A slim majority of U.S. Federal Reserve officials reaffirmed projections to cut the federal funds interest rate three times in 2024 in the central bank’s latest Federal Open Markets Committee release, despite higher-than-expected inflation in recent months.
Meanwhile, the Fed elected to maintain its target federal funds rate at 5.25-5.5% for a seventh straight month — a 23-year high.
The federal funds effective rate hovered between 0.05% and 0.10% from April 2020 through February 2022 before increasing dramatically to 5.06% by May 2023. It ticked up the next three months before holding at its current rate since August 2023.
Consistent with its previous December projection, the Fed’s quarterly dot plot — a chart that records each of the 19 FOMC participants’ projection for the bank’s key short-term interest rate — showed that Fed officials overall see the rate peaking at 4.6% in 2024. Given that the Fed has moved in 25-basis-point increments over the past year or so, this indicates that the bank will cut rates by 0.75% by the end of 2024.
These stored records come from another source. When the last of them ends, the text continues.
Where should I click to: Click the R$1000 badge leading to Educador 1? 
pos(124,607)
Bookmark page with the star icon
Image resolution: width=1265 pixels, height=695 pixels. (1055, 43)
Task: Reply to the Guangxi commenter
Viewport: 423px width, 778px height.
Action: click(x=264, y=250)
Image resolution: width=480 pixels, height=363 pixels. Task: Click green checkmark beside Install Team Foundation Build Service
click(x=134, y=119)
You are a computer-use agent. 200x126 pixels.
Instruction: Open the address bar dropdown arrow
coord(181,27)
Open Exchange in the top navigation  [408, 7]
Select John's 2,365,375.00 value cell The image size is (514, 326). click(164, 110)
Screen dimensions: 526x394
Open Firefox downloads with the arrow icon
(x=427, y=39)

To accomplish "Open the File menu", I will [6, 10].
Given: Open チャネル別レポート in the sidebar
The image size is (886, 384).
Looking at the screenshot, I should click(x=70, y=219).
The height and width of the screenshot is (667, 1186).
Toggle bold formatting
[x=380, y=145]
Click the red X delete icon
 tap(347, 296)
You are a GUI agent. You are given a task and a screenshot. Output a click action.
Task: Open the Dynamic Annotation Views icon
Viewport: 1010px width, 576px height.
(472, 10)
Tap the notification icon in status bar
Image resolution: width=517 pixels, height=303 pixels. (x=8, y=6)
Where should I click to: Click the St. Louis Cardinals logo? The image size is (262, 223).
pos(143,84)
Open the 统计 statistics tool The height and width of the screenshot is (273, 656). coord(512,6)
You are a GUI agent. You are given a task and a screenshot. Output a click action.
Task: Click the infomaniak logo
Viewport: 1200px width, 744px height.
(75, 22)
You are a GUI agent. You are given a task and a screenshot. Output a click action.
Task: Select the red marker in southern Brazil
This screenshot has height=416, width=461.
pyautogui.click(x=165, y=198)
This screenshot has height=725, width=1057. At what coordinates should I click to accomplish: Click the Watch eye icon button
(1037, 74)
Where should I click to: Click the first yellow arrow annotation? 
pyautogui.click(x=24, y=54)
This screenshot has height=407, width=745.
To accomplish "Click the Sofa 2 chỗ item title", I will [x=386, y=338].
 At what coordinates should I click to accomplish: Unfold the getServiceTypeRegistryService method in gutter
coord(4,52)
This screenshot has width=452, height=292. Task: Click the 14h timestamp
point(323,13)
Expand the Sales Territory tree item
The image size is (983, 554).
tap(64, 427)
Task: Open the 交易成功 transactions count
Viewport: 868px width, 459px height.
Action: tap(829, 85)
Of those 19 FOMC projection participants, 17 predict a rate cut in 2024 while just two foresee no cut, and one official sees only one cut. Only one official projects the Fed to cut rates by more than 0.75% this year, compared to five in December. None of the participants see rates climbing higher in 2024.
The bank’s long-term goal is to bring inflation back down to its 2% target.